EXERCISE REQUIREMENTS ::
Below are the records; extract from them the line containing "Task: Click the license key number text" to the line containing "The image size is (960, 921).", both lines included, exactly and with no pictures.

Stored data entries:
------------------------------------------------------------------------

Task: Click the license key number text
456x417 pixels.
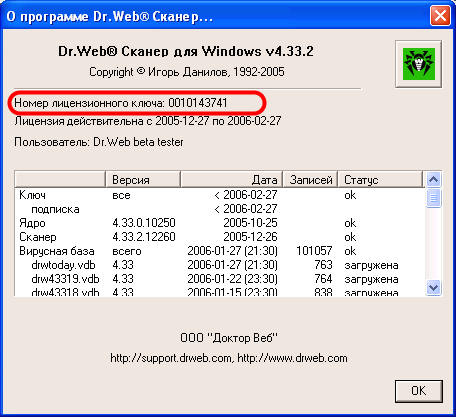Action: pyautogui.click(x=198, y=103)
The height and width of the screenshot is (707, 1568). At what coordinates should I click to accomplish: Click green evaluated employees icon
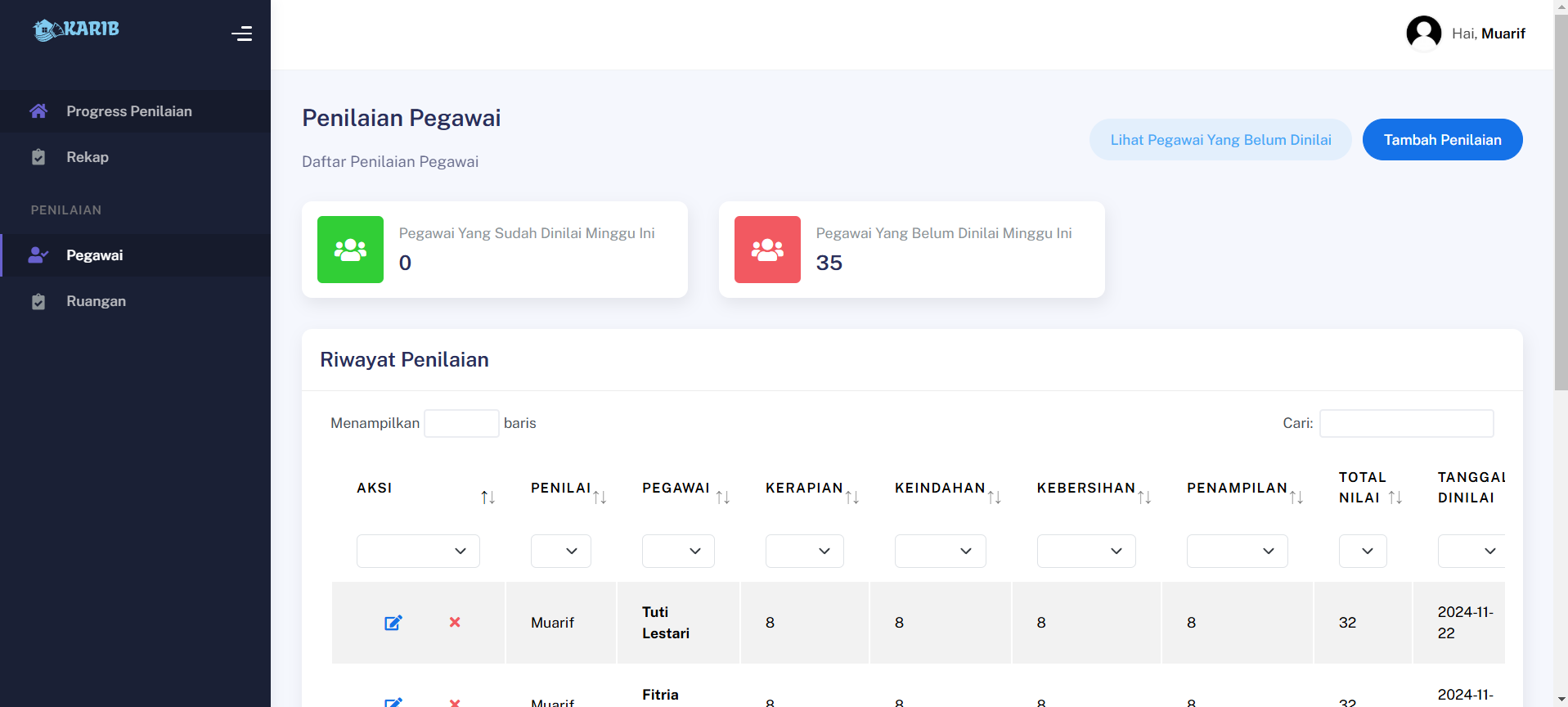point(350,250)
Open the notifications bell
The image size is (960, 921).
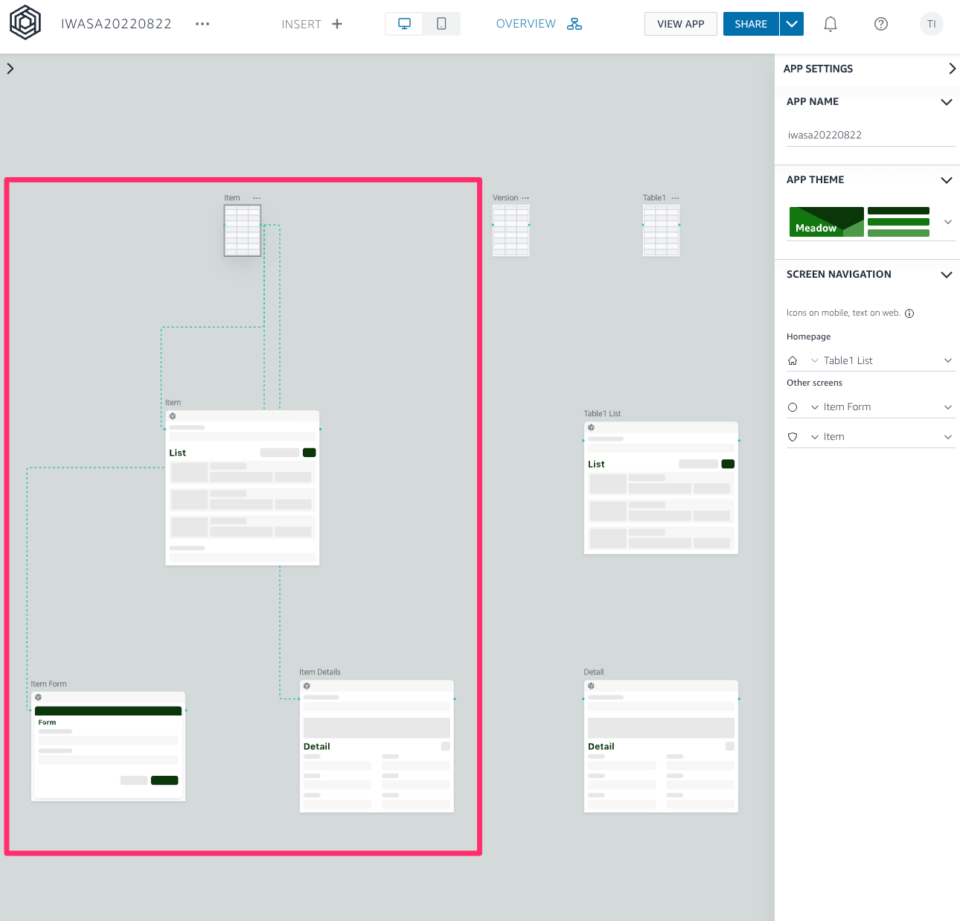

------------------------------------------------------------------------

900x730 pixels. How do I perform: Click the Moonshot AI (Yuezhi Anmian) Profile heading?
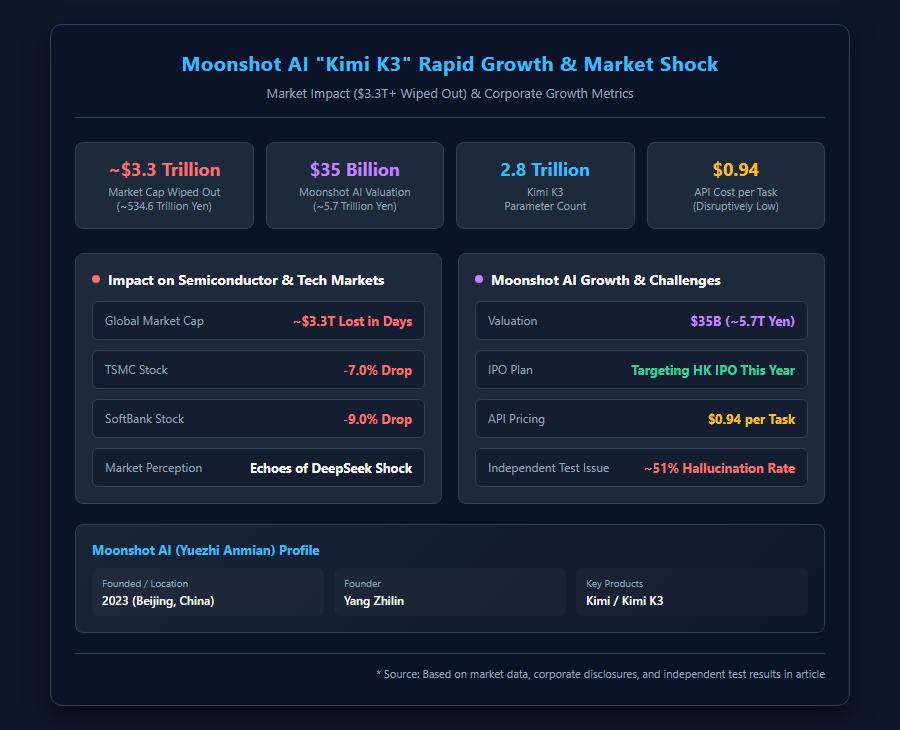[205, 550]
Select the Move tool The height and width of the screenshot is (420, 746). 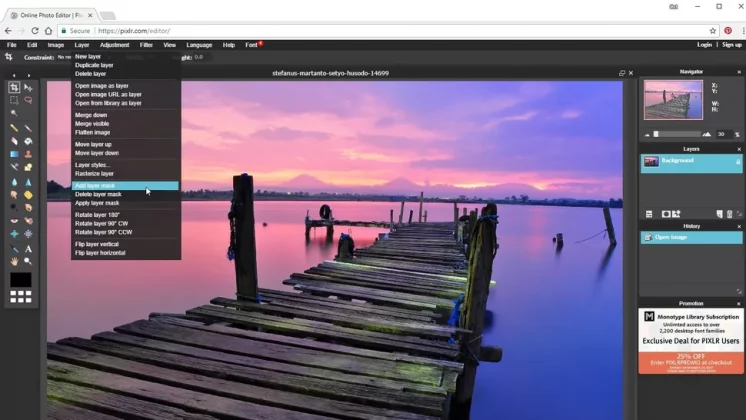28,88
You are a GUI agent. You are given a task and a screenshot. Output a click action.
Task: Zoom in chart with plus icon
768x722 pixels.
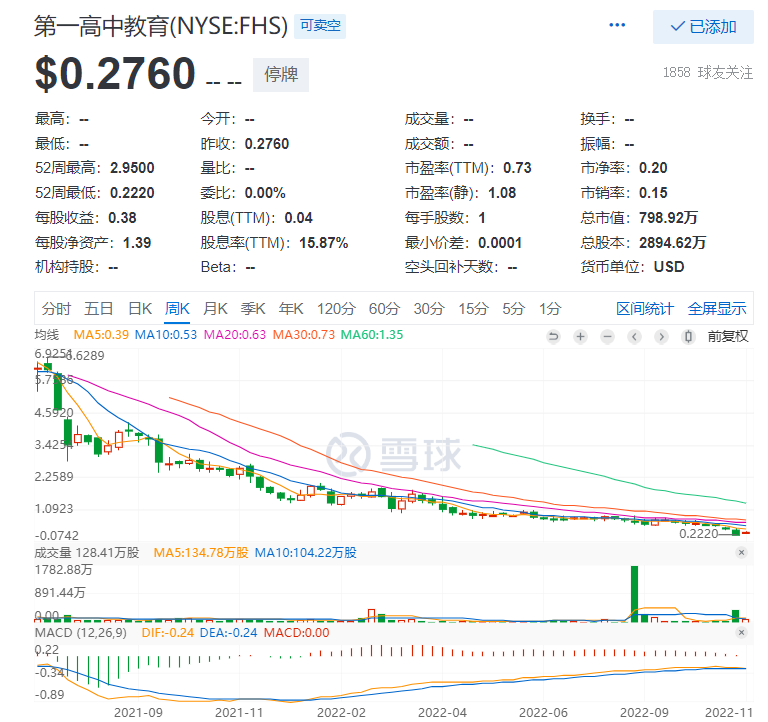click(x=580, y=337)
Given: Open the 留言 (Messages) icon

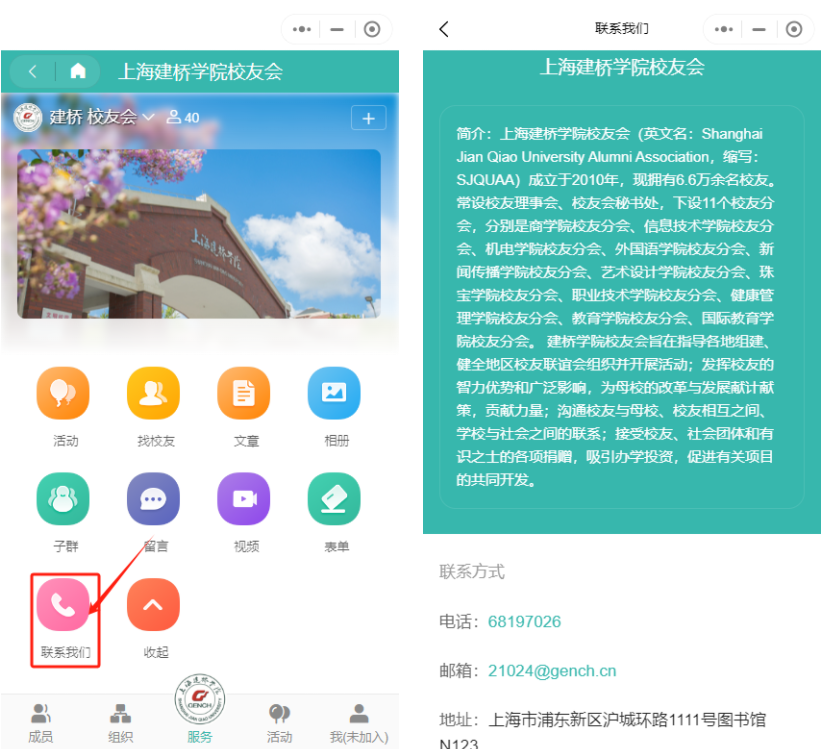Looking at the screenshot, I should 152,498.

------------------------------------------------------------------------

FINAL ANSWER ::
Task: Click the license key number text
456x417 pixels.
Action: pyautogui.click(x=198, y=103)
The height and width of the screenshot is (707, 1568). At what coordinates should I click to accomplish: Click green evaluated employees icon
point(350,250)
Open the notifications bell
The image size is (960, 921).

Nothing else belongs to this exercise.